The selenomethionine-substituted derivative of HugZ was obtained by expression of HugZ in the methionine-metabolism defective E. coli strain B834(DE3). Transformed cells were first grown in LB medium containing 100 µg ml−1 ampicillin until the OD600 of the culture reached 0.8. The cells were harvested by low-speed centrifugation, resuspended in minimal medium containing 100 µg ml−1 ampicillin and incubated for 2 h. Selenomethionine (SeMet) was added to a final concentration of 50 µg ml−1. The induction and purification of SeMet-derivatized HugZ were performed as described above for the native protein.

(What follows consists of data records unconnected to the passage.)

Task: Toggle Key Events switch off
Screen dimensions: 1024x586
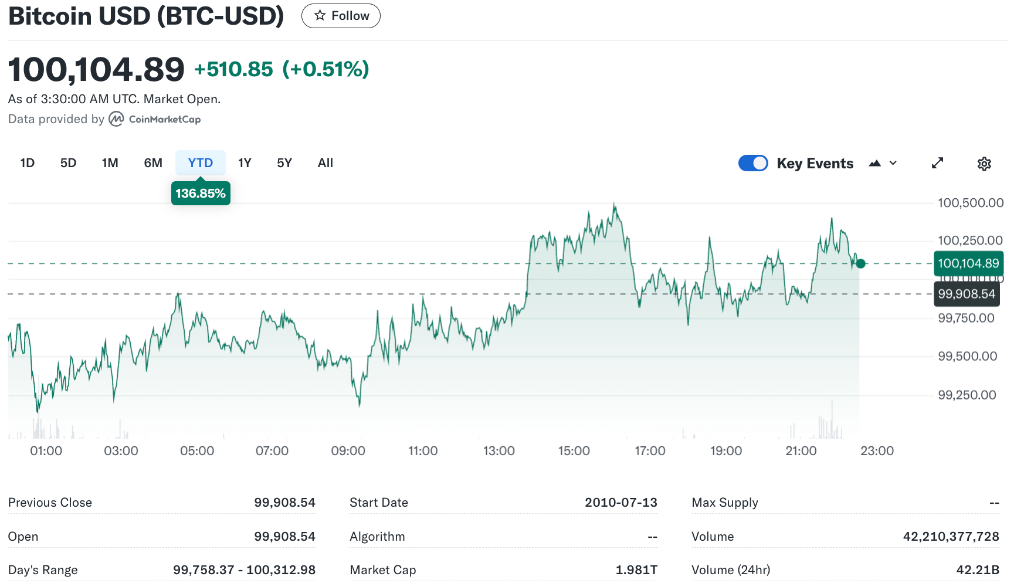Action: pyautogui.click(x=753, y=163)
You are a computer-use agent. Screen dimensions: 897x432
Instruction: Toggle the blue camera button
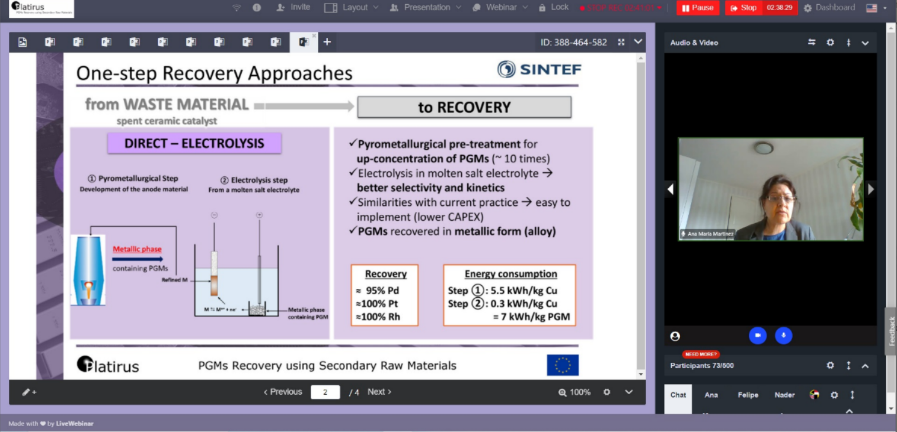[757, 336]
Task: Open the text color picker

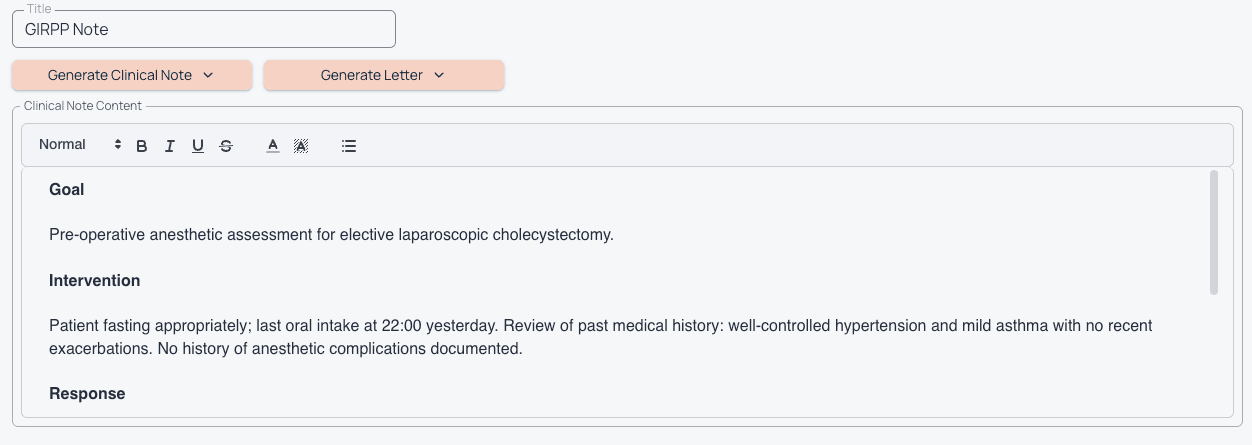Action: (273, 146)
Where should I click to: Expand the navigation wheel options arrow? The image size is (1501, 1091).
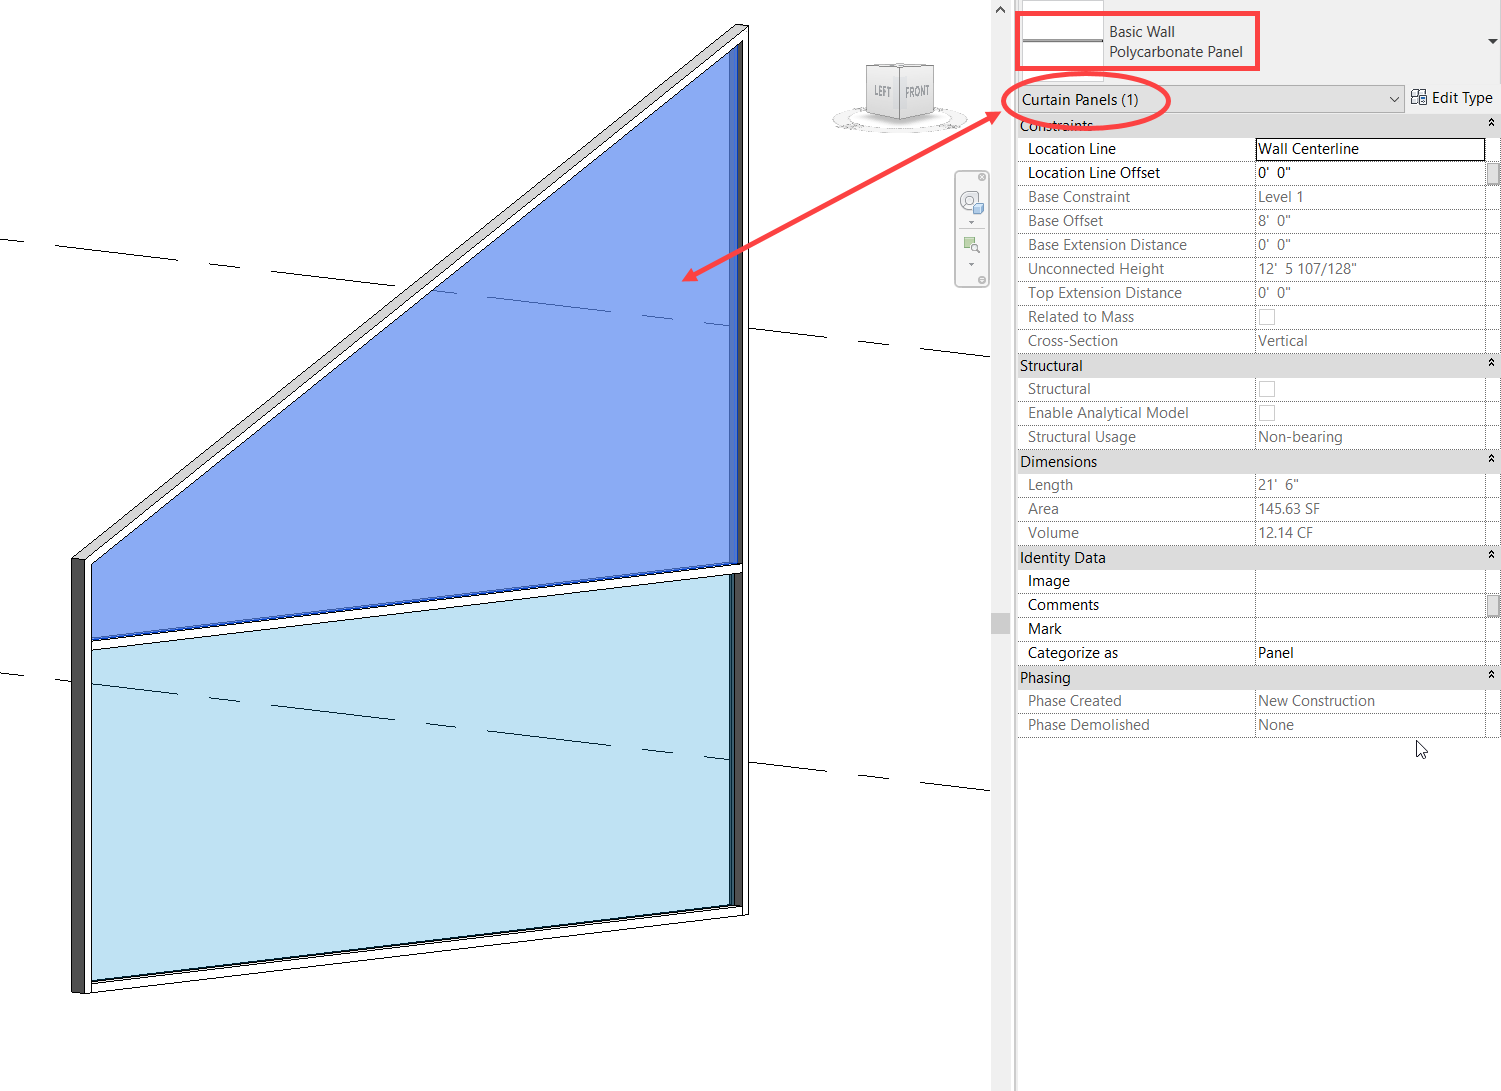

2.2. Reconstitution of HugZ with haemin
The HugZ–haemin complex was prepared as described previously (Wilks & Schmitt, 1998 ▶). A small volume of haemin (5 mM in DMSO) was added to purified HugZ solution to a final haemin:HugZ molar ratio of 2:1. The mixture was incubated at 277 K overnight with shaking. After centrifugation, the soluble fraction was concentrated to 1 ml and applied onto a HiLoad 16/60 Superdex 200 prep-grade gel-filtration column (GE Healthcare) pre-equilibrated with 20 mM Tris pH 8.0 buffer containing 5 buffer containing 5 mM sodium azide. The peak fractions were collected and assayed by SDS–PAGE. The majority of the HugZ–haemin eluted as dimers (59 kDa; monomer 29.5 kDa) based on retention time. The fractions containing pure dimeric HugZ–haemin complex were pooled and concentrated by ultrafiltration for crystallization. The concentration of the HugZ–haemin complex was determined from the absorbance at the Soret spectrum peak (412 nm), assuming an extinction efficient of 139.6 mM −1 cm−1.
2.3. Crystallization of the HugZ–haemin complex
The concentration of the HugZ–haemin complex used in crystallization was approximately 27.5 mg ml−1. Crystallization experiments were set up via the hanging-drop vapour-diffusion method by mixing equal volumes of protein and reservoir solutions and suspending the drop over 0.5 ml reservoir solution at 293 K. The crystallization condition was optimized by varying the type and the concentration of precipitant (PEG), salts, buffers and organic compounds and the pH. The optimization of the crystallization conditions for SeMet-derivatized protein was conducted on the basis of that for the native protein with minor modifications.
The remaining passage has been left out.